• _BRANO_

TOD’S Omotesando Building
Wakato Onishi
Concepito ottant’anni fa come un percorso monumentale verso il sacrario di Meiji (dedicato alla memoria dell’imperatore che per primo indirizzò il Giappone sulla strada di una vera modernizzazione), il viale urbano chiamato Omotesando corre per circa un chilometro da est a ovest, orlato su entrambi i lati da alberi di zelcova. Gli originali rimasero quasi tutti bruciati dalle bombe incendiarie durante il bombardamento di Tokyo, nella Seconda guerra mondiale; dopo la guerra, gli alberi vennero ripiantumati, e sono diventati da allora un segno caratteristico della zona. Più tardi, nel 1964, quasi a esprimere il “miracolo economico” del Giappone postbellico, in occasione delle Olimpiadi di Tokyo venne costruito nelle vicinanze il complesso sportivo Yoyogi, progettato da Kenzo Tange.
Oggi, questo viale in lieve pendio, bordato di alberi, rappresenta quello che si può a buon diritto considerare uno dei più famosi scenari urbani di Tokyo; anzi, di tutto il Giappone. Inoltre, con lo sviluppo nel corso degli anni della cultura del consumo, importanti distributori del mondo del design e un pubblico giovanile attento alla moda ne hanno fatto il luogo per eccellenza per guardare e farsi guardare. E non a caso proprio qui – in una location che ben rappresenta la ‘modernità’ giapponese - sono state ambientate numerose fiction televisive.

• _DATI FORNITI_

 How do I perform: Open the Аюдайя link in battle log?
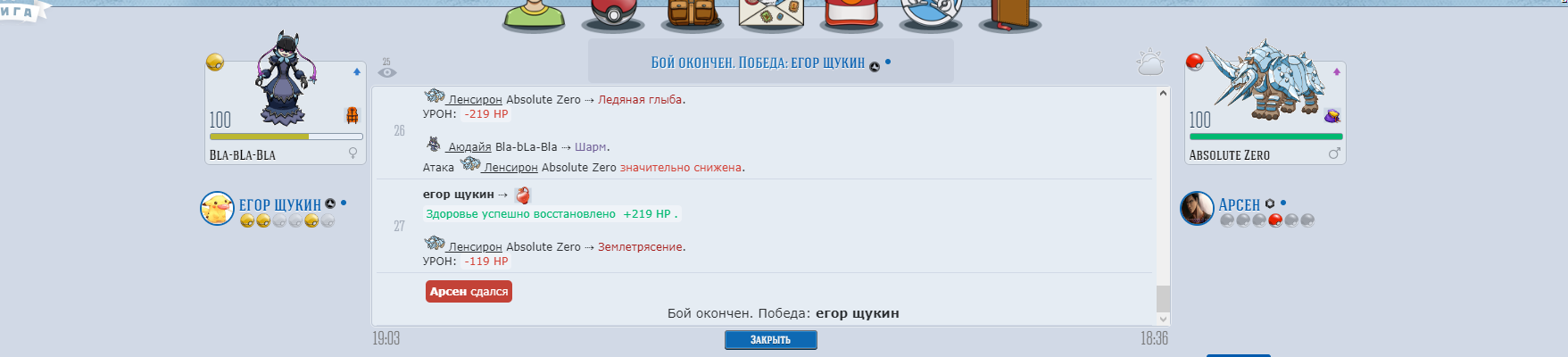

• _CONSEGNE_
[A] Trasforma in un elenco puntato il paragrafo del brano su Omotesando che comincia con "Oggi, questo viale", conservandone i fatti principali.
[B] Nel brano su Omotesando, riporta il tratto da "Oggi, questo viale" fino a "numerose fiction televisive.", sostituendo "fiction televisive" con "serie televisive".

• _SOLUZIONI_
[A]
- Il viale alberato in lieve pendio è uno dei più famosi scenari urbani di Tokyo e di tutto il Giappone.
- Con lo sviluppo della cultura del consumo, importanti distributori del design e un pubblico giovane attento alla moda ne hanno fatto il luogo per eccellenza per guardare e farsi guardare.
- Qui, in una location che rappresenta bene la "modernità" giapponese, sono state ambientate numerose fiction televisive.

[B]
Oggi, questo viale in lieve pendio, bordato di alberi, rappresenta quello che si può a buon diritto considerare uno dei più famosi scenari urbani di Tokyo; anzi, di tutto il Giappone. Inoltre, con lo sviluppo nel corso degli anni della cultura del consumo, importanti distributori del mondo del design e un pubblico giovanile attento alla moda ne hanno fatto il luogo per eccellenza per guardare e farsi guardare. E non a caso proprio qui – in una location che ben rappresenta la ‘modernità’ giapponese - sono state ambientate numerose serie televisive.